_SELECTED PASSAGE_
<<<<
3.    ACQUISITION AND DISPOSITION OF MINERAL INTERESTS

a)
Disposition of Interest in Brio Gold Inc.

On December 23, 2016, the Company closed an offering of purchase rights pursuant to which the Company transferred a part of its holding of Brio Gold Inc. ("Brio Gold") common shares ("Brio Shares") to Yamana shareholders. A total of 17,324,507 Brio Shares owned by the Company were transferred pursuant to the transactions at a price of C$3.25 per share for aggregate proceeds of $40.7 million (C$54.1 million) to the Company. The proceeds, net of transaction costs, were recorded as non-controlling interests in the consolidated statement of changes in equity. As a result of the completion of these transactions, Brio Gold became a public reporting company with shares listed on the Toronto Stock Exchange. The transaction represented a disposal of Brio Shares to non-controlling interests.

On March 6, 2017, the Company announced that it had completed a secondary offering by private placement of 6 million common shares of its holding of Brio Shares. The Company sold the Brio Shares at C$3.35 per share for total proceeds of $14.8 million (C$20.1 million) to an arm's length institutional shareholder. The sale was completed at a premium to the offering price of the 2016 purchase rights offering. The accounting treatment of the proceeds from the secondary offering was consistent with that of the 2016 purchase rights offering. Upon completion of the sale, the Company owned 89.2 million Brio Shares, representing approximately 79% of the issued and outstanding Brio Shares.

b)
Disposition of Mercedes Mine and Related Exploration Properties

On September 30, 2016, the Company completed the sale to Premier Gold Inc. ("Premier") of its Mexican subsidiaries through which the Mercedes mine and other Mexican assets were held. Pursuant to the transaction, the Company received total consideration of $122.5 million in cash, equity securities and a net smelter return royalty having an additional value of $23.2 million on close of the transaction. The equity securities received include 6 million common shares of Premier and 3 million common share purchase warrants of Premier that are exercisable at C$4.75 per common share for 24 months. The Company also received a 1.0% net smelter return royalty on the Mercedes mine, that becomes payable upon the earlier of six years from the completion of the sale or the date upon which cumulative production of 450,000 ounces of gold equivalent from Mercedes has been achieved, as well as a 2.0% net smelter return royalty on the La Silla property in Sinaloa, Mexico and the La Espera property in Sonora, Mexico. The Company has recognized a loss of $30.9 million on the sale.





c)
Acquisition of Mineração Riacho dos Machados Ltda (“MRDM”)
>>>>
_LISTED RECORDS_
<<<<
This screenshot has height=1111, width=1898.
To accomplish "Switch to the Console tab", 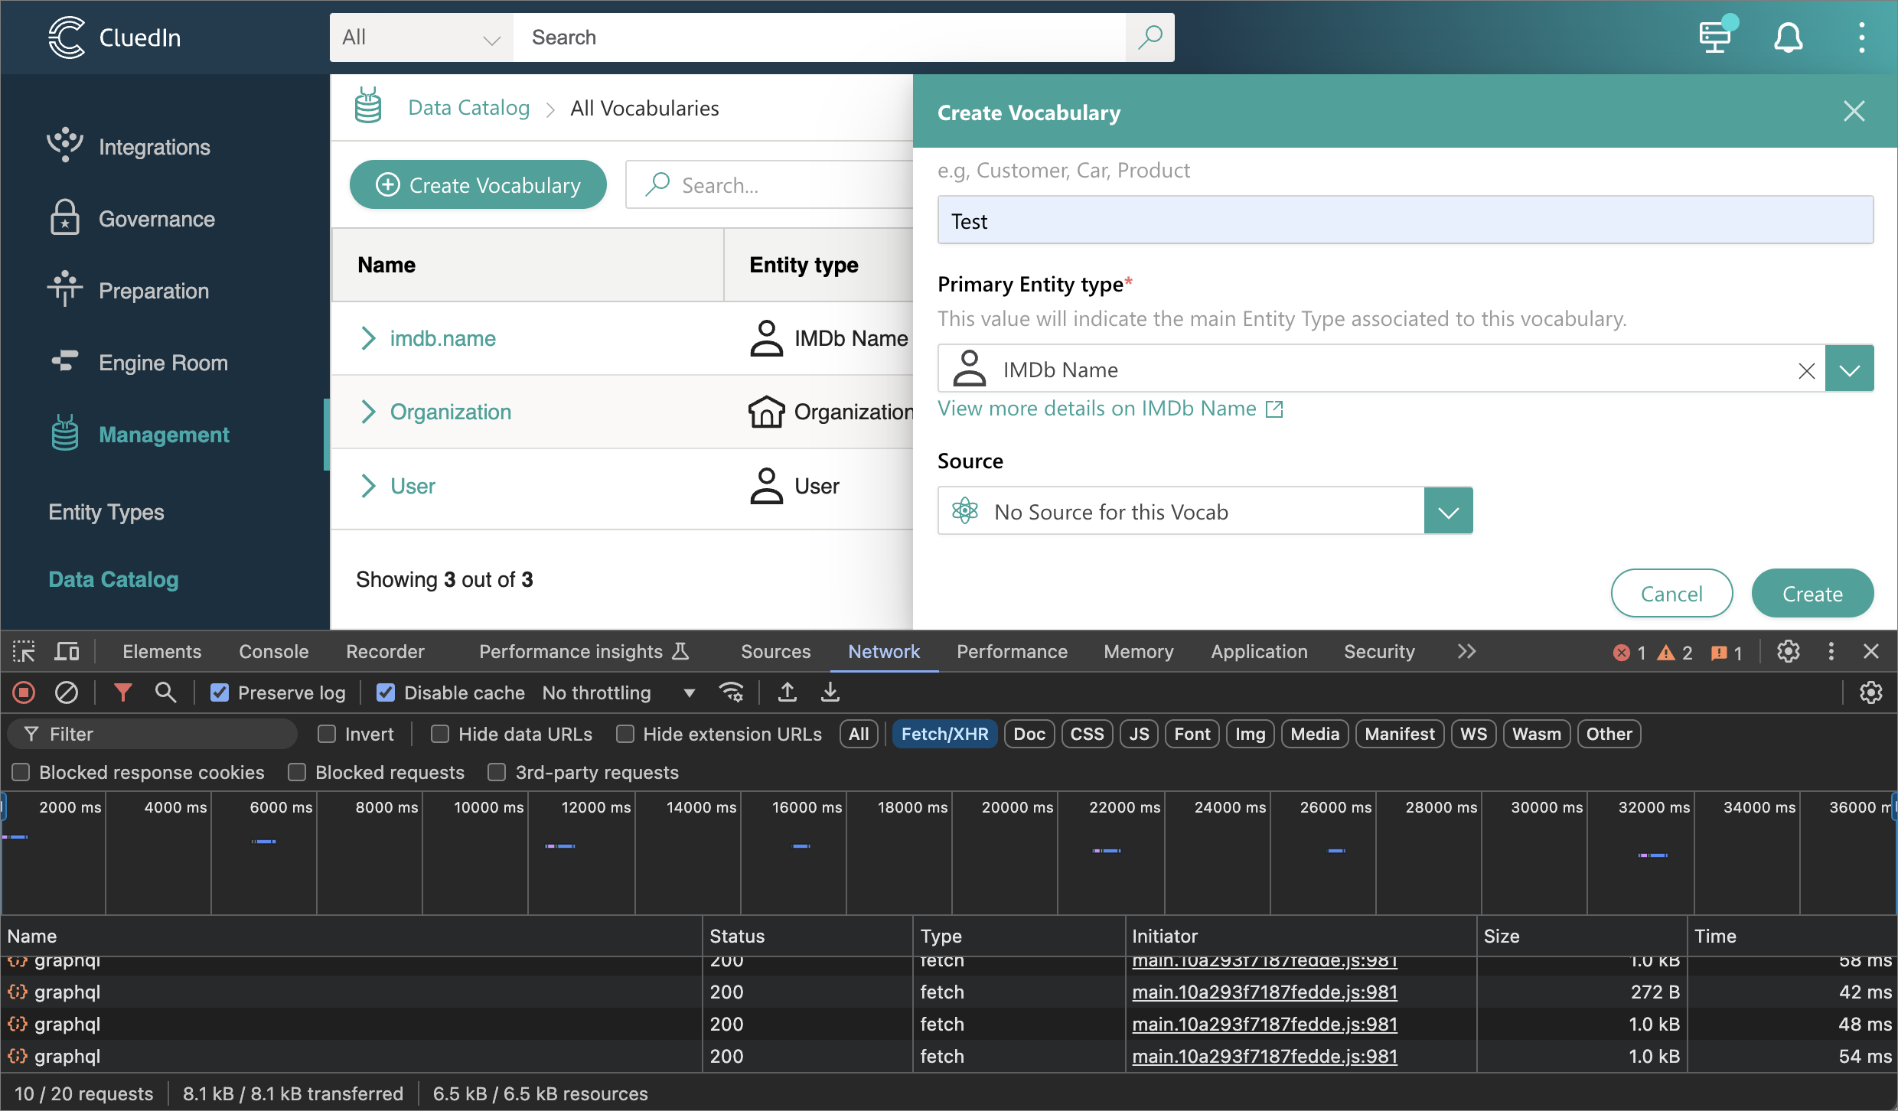I will (273, 651).
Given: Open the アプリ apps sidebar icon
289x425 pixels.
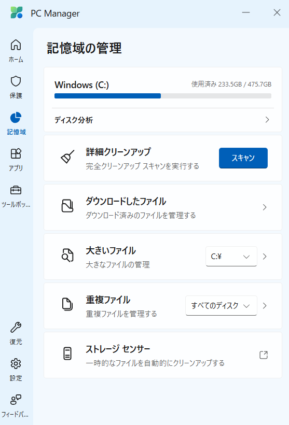Looking at the screenshot, I should tap(16, 154).
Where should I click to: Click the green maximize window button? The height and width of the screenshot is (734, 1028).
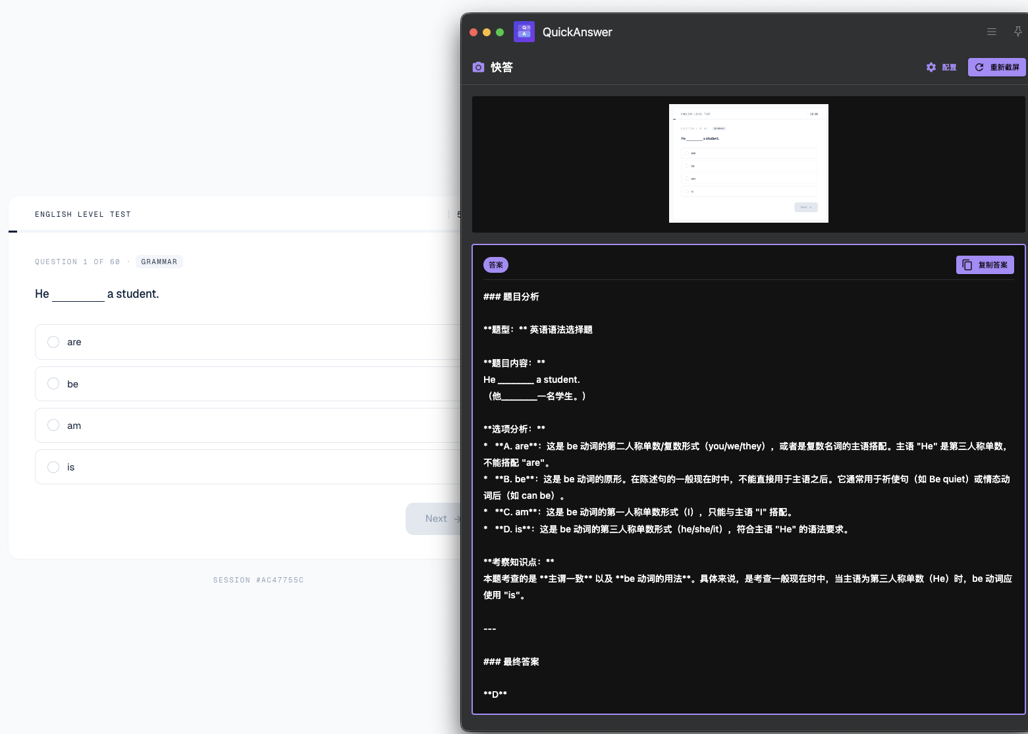coord(500,32)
>>>>
_PROMPT_
Write out the stretch of the mineral interests note from "On December 23, 2016, the" through "to non-controlling interests.", word for word.

_FULL ANSWER_
On December 23, 2016, the Company closed an offering of purchase rights pursuant to which the Company transferred a part of its holding of Brio Gold Inc. ("Brio Gold") common shares ("Brio Shares") to Yamana shareholders. A total of 17,324,507 Brio Shares owned by the Company were transferred pursuant to the transactions at a price of C$3.25 per share for aggregate proceeds of $40.7 million (C$54.1 million) to the Company. The proceeds, net of transaction costs, were recorded as non-controlling interests in the consolidated statement of changes in equity. As a result of the completion of these transactions, Brio Gold became a public reporting company with shares listed on the Toronto Stock Exchange. The transaction represented a disposal of Brio Shares to non-controlling interests.